How Does Telomerase Work?

Telomeres are located at the very tips of chromosomes and are repeating DNA sequences of six nucleotides - TTAGGG. Telomeres prevent chromosomes from losing base pair sequences near their ends, and they prevent DNA strands from fusing together. The molecular biologist Elizabeth Blackburn (co-discoverer of telomerase) has compared them to the tips of shoelaces that prevent the laces from fraying.

Every time a cell divides the telomeres shorten, and when they reach a critical length the cell can no longer divide and it dies. Telomere length is determined by the loss and addition of base pairs. Cell division causes the loss, and the enzyme telomerase is responsible for the addition.

The telomerase enzyme is made of proteins and RNA subunits which extend the length of chromosomes by adding TTAGGG sequences; the nucleotides are added to the 3' ends of DNA strands. It is a reverse transcriptase enzyme which means that it transcribes its own single-stranded RNA molecule into a single strand of DNA

Cells are dividing all the time, to produce new cells and replace old ones, but our regular somatic cells do not use telomerase, and without the telomeres being renewed the cell eventually dies - cell senescence. Telomerase though is active in our germ cells, stem cells, and in tumour cells. Knowledge of telomerase activity has led to some scientists proposing the idea of creating an "immortal" cell by finding a way of switching on the enzyme in adult cells. And this naturally leads to the far-fetched idea of using telomerase to halt the ageing process completely. Although it may not put an end to ageing, the potential is there to at least slow it down, and/or minimise some of its effects.

The immediate benefits of telemorase activity research may come to cancer studies. It is known that telomerase is much more active in cancer cells than normal cells. It's been implicated in about 90% of tumours.
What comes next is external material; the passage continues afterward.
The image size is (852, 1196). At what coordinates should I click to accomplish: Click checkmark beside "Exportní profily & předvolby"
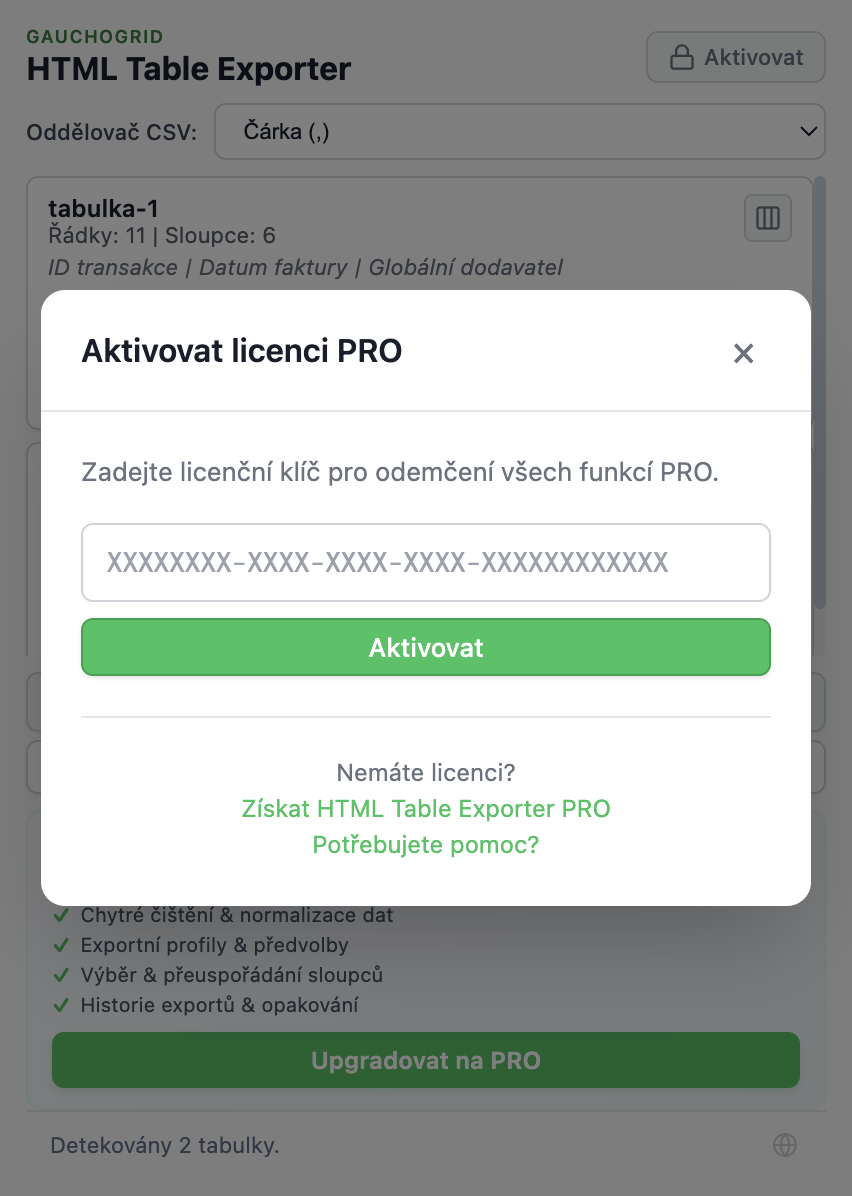tap(61, 945)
Cancer cells are immortal; they refuse to grow up, and just keep on dividing - and telomerase is the cause of this in many types of cancer. The enzyme prevents the telomeres from shortening which prolongs the life of the malignant cell.

If a way could be found to "switch off" the enzyme the possibility exists that the cancer could be halted because the telomeres would begin to shorten - and so the malignant cells would eventually die out. No longer would they be immortal. Science is not even at human clinical trials with this idea yet, but the potential for this as a cancer treatment is huge, and has opened up ambitious new areas of research.